### The problem
Scan the entries below for "height" and copy each line that holds it.

### Supplied material
-- -- --

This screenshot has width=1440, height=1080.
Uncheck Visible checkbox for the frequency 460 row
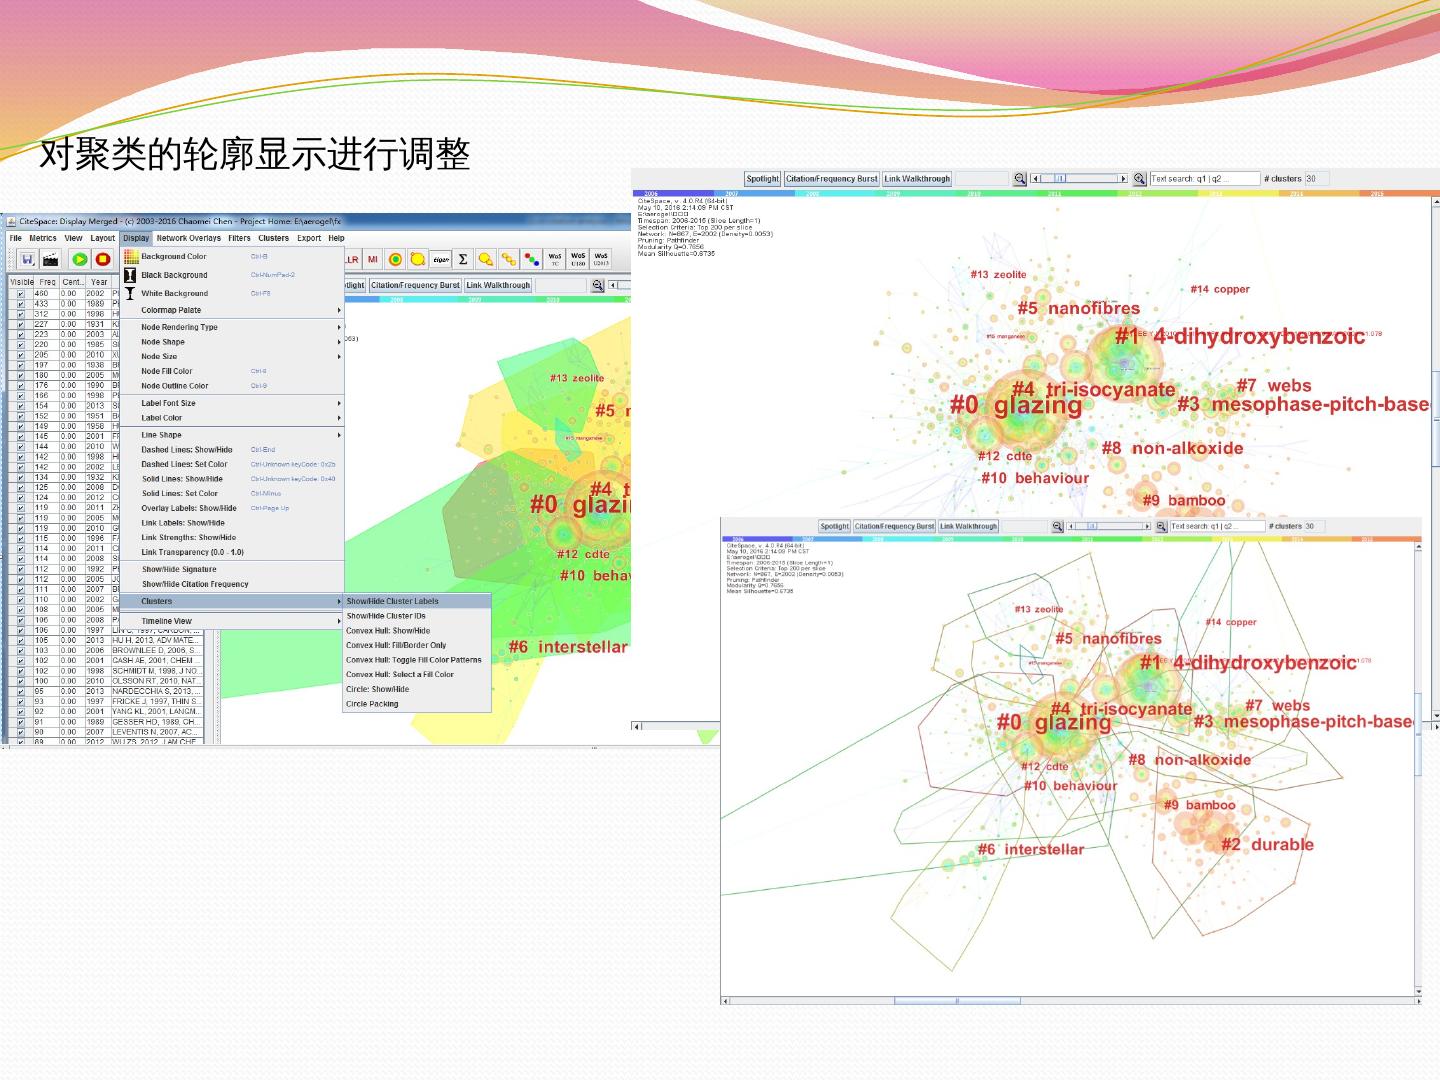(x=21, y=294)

-- -- --

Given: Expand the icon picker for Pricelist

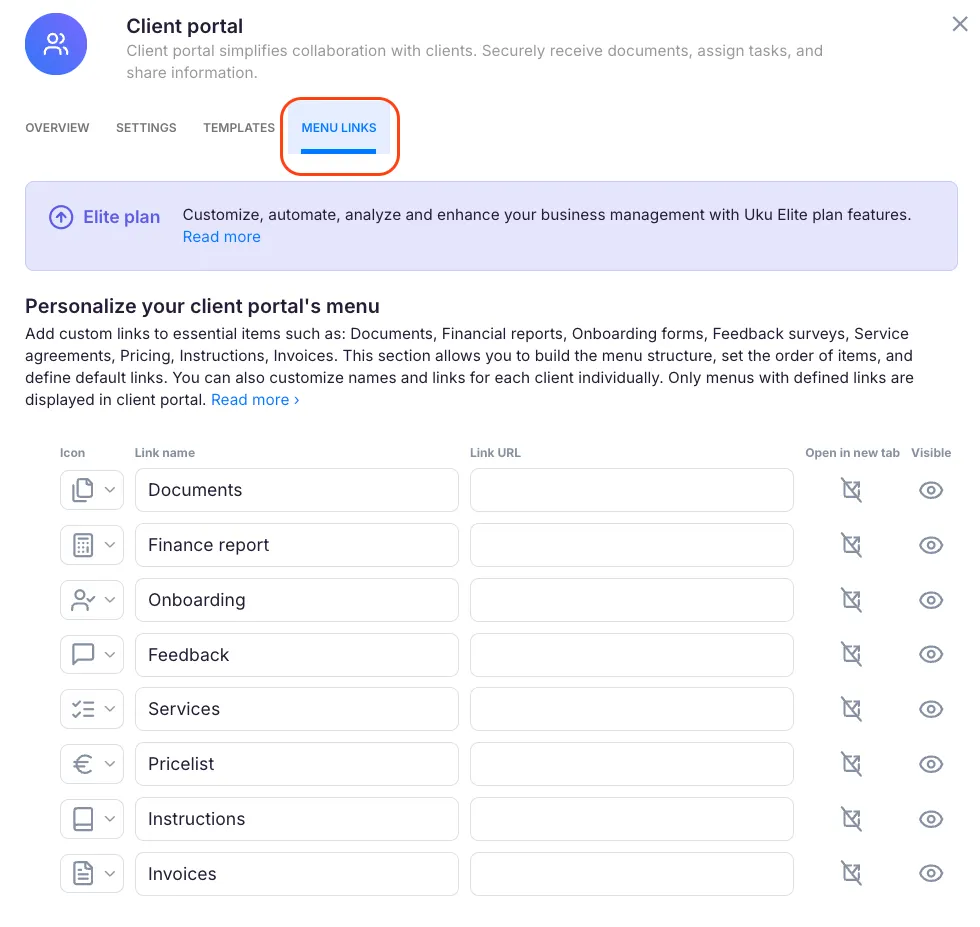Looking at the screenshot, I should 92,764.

-- -- --

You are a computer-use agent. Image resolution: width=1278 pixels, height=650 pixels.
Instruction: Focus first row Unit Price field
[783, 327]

-- -- --

### Exercise result
This screenshot has width=1440, height=1080.
You are a computer-use agent. Image resolution: width=1278 pixels, height=650 pixels.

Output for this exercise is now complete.